Giovanni Cantoni nel ricordo dei suoi militanti
Stefano Nitoglia, Cristianità n. 401 (2020)
Ho conosciuto Giovanni Cantoni nel 1975 e ne sono rimasto affascinato. Entrai, allora, in Alleanza Cattolica (AC), nella Croce romana dedicata alla Madonna del Miracolo. Ebbi così modo di conoscere Cantoni più a fondo, e quello che in lui e di lui mi colpì particolarmente fu quel suo interessarsi sempre delle persone, dei loro bisogni più disparati, non solo spirituali, sempre con quel suo caratteristico prenderti sottobraccio, e la sua capacità di offrire risposte concrete. In poche parole mi colpì la sua umanità, la sua paternità spirituale, la sua carità, quella sulla quale, alla fine, secondo la Scrittura, saremo giudicati.

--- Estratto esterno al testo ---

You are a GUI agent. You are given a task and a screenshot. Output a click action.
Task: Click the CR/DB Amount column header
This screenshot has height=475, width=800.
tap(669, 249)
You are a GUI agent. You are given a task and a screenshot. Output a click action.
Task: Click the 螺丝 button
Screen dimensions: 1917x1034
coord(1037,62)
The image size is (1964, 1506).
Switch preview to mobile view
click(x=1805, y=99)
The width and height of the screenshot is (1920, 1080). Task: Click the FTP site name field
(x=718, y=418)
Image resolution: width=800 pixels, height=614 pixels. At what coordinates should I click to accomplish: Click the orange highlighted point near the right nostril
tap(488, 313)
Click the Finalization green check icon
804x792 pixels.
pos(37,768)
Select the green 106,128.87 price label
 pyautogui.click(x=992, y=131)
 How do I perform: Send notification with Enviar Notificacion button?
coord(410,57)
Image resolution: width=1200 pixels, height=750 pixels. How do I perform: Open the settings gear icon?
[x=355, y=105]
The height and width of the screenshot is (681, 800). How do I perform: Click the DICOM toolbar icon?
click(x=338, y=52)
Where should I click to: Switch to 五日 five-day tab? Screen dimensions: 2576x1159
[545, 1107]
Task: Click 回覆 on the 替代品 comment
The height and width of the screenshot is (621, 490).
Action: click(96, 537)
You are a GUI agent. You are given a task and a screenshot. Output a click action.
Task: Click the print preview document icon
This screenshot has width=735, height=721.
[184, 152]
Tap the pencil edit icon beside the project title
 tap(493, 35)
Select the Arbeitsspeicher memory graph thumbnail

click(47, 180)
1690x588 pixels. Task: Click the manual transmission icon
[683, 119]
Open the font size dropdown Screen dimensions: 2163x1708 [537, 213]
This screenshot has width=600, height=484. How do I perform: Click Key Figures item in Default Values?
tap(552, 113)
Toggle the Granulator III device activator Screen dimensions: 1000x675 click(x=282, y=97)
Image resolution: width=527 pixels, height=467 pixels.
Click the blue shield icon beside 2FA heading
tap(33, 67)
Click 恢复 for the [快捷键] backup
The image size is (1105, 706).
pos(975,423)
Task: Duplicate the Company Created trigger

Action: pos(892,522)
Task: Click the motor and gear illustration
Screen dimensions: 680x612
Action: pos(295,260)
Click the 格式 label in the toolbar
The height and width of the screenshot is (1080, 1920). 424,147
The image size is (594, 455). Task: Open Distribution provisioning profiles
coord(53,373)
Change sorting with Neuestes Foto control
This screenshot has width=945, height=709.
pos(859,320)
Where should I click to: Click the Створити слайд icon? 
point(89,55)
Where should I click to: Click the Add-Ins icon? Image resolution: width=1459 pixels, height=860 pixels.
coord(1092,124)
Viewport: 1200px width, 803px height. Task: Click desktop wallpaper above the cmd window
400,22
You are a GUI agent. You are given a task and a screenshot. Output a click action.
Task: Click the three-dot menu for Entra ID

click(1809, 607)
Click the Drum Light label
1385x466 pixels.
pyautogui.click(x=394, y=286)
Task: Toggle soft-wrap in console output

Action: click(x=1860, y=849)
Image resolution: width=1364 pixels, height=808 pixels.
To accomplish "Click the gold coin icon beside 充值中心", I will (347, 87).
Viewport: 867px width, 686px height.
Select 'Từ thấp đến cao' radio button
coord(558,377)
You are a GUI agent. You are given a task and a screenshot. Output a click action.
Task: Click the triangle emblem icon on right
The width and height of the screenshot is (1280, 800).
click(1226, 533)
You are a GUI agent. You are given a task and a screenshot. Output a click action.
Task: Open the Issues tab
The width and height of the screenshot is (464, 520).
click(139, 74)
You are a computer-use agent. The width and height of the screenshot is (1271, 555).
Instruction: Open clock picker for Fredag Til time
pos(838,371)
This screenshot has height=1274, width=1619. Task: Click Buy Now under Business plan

Dopo sei anni di militanza in AC, venne il 1981, con il referendum sull’aborto proposto dal Movimento per la Vita, che fu accusato da alcuni, con un ragionamento infondato — ma lo compresi pienamente solo molto dopo —, di «minimalismo». Fui tra questi e abbandonai Alleanza Cattolica per altre esperienze, lasciate pure quelle venticinque anni dopo.
Nel 2013, rimasto solo, ma con il tarlo dei talenti da usare che dentro mi rodeva, mi ricordai di Cantoni, della sua paternità spirituale, la cui memoria, per tanti anni, aveva costituito il mio unico legame con lui. Decisi, quindi, di chiamare Attilio Tamburrini, altro militante storico di AC al quale ero rimasto legato, e di chiedergli di poter frequentare le riunioni della Croce romana Regina Salus Populi Romani. Mi fu caritatevolmente accordato. Era il mese di aprile del 2013. Da poco Cantoni era stato colpito dal male che dopo sette anni di lungo calvario, sopportato eroicamente, lo avrebbe portato alla pace eterna. Iniziai, così, il mio «noviziato» in AC, dove, finalmente, ho ritrovato la mia vocazione.
Mi piace pensare che questo mio ritorno, dopo trentadue anni di esodo, sia dovuto anche alle sofferenze espiatorie di Giovanni Cantoni.